❁✿✾ 落 花 流 水 小 噺 ✾✿❁︎/イケメン戦国
第4章 掌中の珠 前編
(臣くん鴇くんは林檎ジュース出してあげるとして……光秀さんはやっぱりお酒かな。誕生日前だし、子供達が寝た後に二人で少し飲んだりしたいな)
今日一日、今までにない体験をした子供達は恐らく湯浴みで身体が温まった後は、眠くなって寝てしまうだろう。特に光鴇辺りは元気な素振りを見せていたが、時折目をこする仕草を見せていた。息子二人が眠った後は、光秀も気兼ねなく酒を飲める筈だと考えた凪が、何か夜に二人で飲めるものを用意しようとキッチンの方へ向かう。
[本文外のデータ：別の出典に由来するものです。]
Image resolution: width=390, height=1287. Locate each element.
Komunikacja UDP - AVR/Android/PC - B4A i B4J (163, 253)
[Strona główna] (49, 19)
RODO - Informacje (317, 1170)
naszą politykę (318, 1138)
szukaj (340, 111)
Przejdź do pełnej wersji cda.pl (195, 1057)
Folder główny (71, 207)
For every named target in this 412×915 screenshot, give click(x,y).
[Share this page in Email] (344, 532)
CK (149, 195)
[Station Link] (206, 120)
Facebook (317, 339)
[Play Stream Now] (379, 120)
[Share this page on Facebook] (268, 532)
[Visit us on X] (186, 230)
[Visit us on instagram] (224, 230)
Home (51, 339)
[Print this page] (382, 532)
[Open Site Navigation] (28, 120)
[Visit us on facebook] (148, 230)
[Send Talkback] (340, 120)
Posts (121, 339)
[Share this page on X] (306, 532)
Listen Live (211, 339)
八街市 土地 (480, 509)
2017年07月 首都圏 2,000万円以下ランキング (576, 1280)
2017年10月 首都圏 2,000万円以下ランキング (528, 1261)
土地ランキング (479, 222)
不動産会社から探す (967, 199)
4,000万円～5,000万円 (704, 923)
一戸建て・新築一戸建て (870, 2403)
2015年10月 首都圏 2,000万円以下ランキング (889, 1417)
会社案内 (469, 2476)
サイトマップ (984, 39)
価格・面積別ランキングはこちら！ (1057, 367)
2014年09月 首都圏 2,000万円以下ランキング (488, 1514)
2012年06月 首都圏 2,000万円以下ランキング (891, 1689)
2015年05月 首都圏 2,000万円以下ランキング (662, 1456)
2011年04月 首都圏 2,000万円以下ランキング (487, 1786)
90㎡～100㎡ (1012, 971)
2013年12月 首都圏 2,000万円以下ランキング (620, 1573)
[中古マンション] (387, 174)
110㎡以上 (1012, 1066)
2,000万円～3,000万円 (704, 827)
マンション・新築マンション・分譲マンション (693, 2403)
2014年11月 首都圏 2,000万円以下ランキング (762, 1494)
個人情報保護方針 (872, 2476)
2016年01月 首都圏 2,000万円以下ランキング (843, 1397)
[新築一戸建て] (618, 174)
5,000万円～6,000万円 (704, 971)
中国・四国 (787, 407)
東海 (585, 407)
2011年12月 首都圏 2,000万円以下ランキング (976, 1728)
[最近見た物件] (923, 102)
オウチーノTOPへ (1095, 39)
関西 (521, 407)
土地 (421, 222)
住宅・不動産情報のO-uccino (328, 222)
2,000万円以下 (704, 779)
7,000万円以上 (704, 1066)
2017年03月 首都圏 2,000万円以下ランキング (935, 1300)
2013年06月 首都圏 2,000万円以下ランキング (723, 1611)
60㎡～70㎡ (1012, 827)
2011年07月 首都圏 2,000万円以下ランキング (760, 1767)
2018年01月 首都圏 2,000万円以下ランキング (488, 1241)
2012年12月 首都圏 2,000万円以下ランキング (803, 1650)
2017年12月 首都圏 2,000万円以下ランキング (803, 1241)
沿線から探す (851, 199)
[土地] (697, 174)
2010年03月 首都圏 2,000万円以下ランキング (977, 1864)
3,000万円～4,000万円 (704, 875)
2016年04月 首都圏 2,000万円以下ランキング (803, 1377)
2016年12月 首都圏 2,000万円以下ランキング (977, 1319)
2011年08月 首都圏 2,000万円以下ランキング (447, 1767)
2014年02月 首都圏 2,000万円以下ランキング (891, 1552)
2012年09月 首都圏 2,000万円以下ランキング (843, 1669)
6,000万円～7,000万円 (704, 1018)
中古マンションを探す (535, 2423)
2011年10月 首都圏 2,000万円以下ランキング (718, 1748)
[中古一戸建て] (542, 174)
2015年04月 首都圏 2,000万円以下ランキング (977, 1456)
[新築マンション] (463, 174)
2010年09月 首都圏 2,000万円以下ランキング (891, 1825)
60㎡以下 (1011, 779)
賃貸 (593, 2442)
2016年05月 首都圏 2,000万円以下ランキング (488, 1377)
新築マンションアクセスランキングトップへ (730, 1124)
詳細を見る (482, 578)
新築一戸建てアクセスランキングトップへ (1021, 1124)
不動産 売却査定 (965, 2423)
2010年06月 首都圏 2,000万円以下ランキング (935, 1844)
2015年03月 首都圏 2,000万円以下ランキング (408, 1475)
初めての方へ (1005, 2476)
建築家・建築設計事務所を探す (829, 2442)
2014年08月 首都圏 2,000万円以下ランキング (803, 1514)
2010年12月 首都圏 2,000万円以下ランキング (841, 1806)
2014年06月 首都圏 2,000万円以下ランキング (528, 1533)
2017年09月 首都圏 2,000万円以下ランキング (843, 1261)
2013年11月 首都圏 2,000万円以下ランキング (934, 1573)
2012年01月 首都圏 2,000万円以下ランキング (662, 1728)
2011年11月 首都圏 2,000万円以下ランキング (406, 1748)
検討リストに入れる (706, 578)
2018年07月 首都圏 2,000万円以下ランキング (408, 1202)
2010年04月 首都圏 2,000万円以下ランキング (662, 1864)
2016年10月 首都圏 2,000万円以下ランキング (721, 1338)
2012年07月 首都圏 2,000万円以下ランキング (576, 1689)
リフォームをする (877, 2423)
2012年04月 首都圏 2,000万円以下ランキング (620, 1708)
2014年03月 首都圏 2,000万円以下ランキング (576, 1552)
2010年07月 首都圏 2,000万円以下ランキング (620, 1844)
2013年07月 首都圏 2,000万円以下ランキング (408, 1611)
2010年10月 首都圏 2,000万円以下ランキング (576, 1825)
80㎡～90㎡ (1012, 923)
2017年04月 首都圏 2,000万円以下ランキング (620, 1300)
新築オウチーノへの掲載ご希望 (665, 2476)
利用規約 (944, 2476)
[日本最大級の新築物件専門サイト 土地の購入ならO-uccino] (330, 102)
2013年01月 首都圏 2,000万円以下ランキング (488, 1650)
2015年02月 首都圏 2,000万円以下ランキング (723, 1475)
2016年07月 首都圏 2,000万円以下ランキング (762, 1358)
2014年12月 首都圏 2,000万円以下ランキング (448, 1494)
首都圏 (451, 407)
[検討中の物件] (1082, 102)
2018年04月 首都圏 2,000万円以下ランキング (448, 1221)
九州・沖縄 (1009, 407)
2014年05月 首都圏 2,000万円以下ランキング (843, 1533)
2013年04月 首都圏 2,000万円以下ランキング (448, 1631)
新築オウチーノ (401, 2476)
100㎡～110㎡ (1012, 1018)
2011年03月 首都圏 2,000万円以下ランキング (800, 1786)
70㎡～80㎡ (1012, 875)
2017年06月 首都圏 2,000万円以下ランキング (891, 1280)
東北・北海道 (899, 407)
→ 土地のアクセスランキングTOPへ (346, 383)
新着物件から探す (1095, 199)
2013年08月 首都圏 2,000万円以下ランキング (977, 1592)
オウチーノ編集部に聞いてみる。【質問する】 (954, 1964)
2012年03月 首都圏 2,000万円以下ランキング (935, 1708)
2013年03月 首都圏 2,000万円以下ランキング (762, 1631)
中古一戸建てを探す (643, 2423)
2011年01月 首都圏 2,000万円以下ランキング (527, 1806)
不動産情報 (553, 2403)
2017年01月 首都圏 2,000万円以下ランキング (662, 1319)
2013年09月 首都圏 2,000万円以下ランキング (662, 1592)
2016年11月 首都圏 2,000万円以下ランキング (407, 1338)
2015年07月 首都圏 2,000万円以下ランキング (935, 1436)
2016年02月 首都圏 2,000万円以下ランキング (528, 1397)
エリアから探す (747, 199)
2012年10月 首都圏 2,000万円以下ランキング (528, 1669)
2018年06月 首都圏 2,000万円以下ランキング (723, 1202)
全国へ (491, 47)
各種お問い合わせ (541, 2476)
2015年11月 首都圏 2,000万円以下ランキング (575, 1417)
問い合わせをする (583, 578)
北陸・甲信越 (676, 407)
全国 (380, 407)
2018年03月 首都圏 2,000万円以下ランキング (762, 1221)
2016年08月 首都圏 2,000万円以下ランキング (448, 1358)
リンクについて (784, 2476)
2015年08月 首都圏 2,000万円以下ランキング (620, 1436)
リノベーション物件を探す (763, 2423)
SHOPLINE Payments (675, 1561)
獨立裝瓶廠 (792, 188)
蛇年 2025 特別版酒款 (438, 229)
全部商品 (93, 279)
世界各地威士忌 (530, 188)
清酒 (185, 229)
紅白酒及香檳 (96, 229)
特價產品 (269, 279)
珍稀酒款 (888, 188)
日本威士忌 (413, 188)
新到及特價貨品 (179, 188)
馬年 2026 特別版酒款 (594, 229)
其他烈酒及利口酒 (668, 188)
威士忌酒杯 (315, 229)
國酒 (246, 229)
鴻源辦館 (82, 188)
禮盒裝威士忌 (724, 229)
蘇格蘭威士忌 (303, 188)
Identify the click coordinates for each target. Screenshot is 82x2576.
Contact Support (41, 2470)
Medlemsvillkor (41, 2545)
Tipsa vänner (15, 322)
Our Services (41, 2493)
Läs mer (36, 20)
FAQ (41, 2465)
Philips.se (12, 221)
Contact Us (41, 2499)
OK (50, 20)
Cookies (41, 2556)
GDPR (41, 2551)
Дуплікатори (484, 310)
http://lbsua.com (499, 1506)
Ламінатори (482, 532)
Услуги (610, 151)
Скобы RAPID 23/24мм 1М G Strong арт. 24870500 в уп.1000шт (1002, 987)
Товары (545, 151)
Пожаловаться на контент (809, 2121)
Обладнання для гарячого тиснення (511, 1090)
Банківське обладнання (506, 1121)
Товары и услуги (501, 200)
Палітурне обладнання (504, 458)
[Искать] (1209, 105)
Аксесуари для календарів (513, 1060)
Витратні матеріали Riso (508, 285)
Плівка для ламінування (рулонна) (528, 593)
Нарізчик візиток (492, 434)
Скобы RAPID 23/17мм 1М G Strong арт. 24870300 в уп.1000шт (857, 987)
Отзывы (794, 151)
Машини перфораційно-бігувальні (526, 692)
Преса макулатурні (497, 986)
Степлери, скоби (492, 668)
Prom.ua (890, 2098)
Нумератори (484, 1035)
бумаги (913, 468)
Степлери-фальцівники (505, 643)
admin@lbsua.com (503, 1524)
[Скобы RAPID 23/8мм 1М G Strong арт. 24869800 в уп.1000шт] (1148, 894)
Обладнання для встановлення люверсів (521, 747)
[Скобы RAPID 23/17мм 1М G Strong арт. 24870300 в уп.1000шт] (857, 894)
その途中、備え付けのバーカウンターを目にして立ち止まり、そこに置かれていたメニューや冊子を手にした。
「これ、ルームサービスのメニューだ。先におつまみ頼んでおいてもいいかも。こっちは……」
軽食から重めのものやドリンク類まで、様々なメニューが記載されている白地にブラウンの文字が印字されたシンプルなそれへ目を通す。仮に少し酒を嗜むならば、肴になるものを注文しておこうと考えて手前にメニューを置いた。次いで目に入ったのは、様々なカクテルの作り方が載っている冊子である。色合いの美しいカクテルグラスが表紙に載っているそれを開くと、案外細かに作り方や道具の使い方が記されていて、写真付きである為初心者でも見様見真似で作れそうな雰囲気だ。
(オプションでバーテンダーさんも派遣出来るみたいだけど、人が居たらちょっと恥ずかしいというか、気まずいかもだし)
さすが最高級ルームというべきか、ホテルに併設されているバーから直接バーテンダーを呼んで、この部屋でプライベートバーを楽しめる仕様も用意されているが、それだと光秀がというよりも凪自身が落ち着かない気がする。難しい表情を浮かべた彼女が、試しにバーカウンターの前に立つと、下部の収納に専用の道具が清潔な状態で収められているのを見た。
(そっか、バーテンさんを呼べるって事は道具も全部揃ってるって事だもんね)
室内に備え付けられている冷蔵庫とは別にある、カウンター下の冷蔵庫内には様々なリキュールなどが揃っており、氷やグラスも専用のものがしっかりと用意されている。